Among the Taiwanese authors included are Yuan Qiongqiong (袁瓊瓊), a writer of song lyrics and film scripts, and Ku Ling (苦苓), among other things a talk-show host, both of them established practitioners of the genre. Ku Ling contributes a story, Jailbreak, about a man who climbs over a prison wall, not to escape confinement but to get back to the comfort and security of his cell. The editors consider this concept exhibits "modern man's existential dilemma," but readers could be excused for thinking that it was merely a convenient (and not very original) idea on which to base a marketable story that may not have taken above an hour to write.
The editors make much of the amateur status of many short-short writers. Taiwan's Chen Kehua (陳克華), for example, is an eye specialist by profession, while China's Xiu Xiangming is a chef in a Tsingdao rest home. And it's true that the short-short has affinities with the Internet blog. Anyone can have a go, and in both these genres there are fast becoming more writers than there are likely to be very interested readers.
And part of the short-short's essential profile is its emergence in a culture where traditional book-based literacy is giving way to text deriving from the electronic media, both the computer and the mobile phone. Mobile phone fiction already exists and represents an even shorter version of short-short story.

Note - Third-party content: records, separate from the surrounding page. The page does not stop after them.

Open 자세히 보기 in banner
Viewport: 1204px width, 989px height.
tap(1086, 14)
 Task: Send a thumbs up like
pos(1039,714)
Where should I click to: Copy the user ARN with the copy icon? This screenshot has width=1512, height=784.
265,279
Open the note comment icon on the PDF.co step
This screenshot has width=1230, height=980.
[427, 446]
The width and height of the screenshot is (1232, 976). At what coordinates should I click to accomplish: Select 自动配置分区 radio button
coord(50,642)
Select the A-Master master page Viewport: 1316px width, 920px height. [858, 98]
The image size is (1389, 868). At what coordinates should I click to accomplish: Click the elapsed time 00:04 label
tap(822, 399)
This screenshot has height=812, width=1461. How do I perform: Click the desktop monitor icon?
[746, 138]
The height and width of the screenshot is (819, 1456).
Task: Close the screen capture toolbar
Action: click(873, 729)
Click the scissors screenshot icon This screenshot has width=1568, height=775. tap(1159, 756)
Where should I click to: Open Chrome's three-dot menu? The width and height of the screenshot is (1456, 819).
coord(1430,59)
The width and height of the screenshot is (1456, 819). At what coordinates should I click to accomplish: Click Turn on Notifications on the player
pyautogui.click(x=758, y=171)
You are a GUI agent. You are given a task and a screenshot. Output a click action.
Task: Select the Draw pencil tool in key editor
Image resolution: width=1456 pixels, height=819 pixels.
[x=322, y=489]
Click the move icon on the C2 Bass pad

But despite the windy effusions of its advocates (the editors' Introduction is the longest piece of prose in this book), the short-short is severely limited in its possibilities. It may provide useful ammunition for those who want to claim the art of literature is alive and well even if it's true (is it?) that fewer and fewer books are being sold. But real talent demands its natural space, and the traditional forms — lyric, drama, history, narrative fiction — aren't going to give up their right to pre-eminence overnight. Major authors like Mo Yan (莫言) might write short-shorts as a diversion, and to use up ideas they haven't the energy to turn into full-blown fiction, but this doesn't mean they've abandoned the substantial narrative in any real sense. The greatest artists, after all, have arguably carried on creating what they wanted to create irrespective of how many people were going to be interested in the result. There's always posterity, after all, and no one can possibly know what that vast era's tastes are going to include.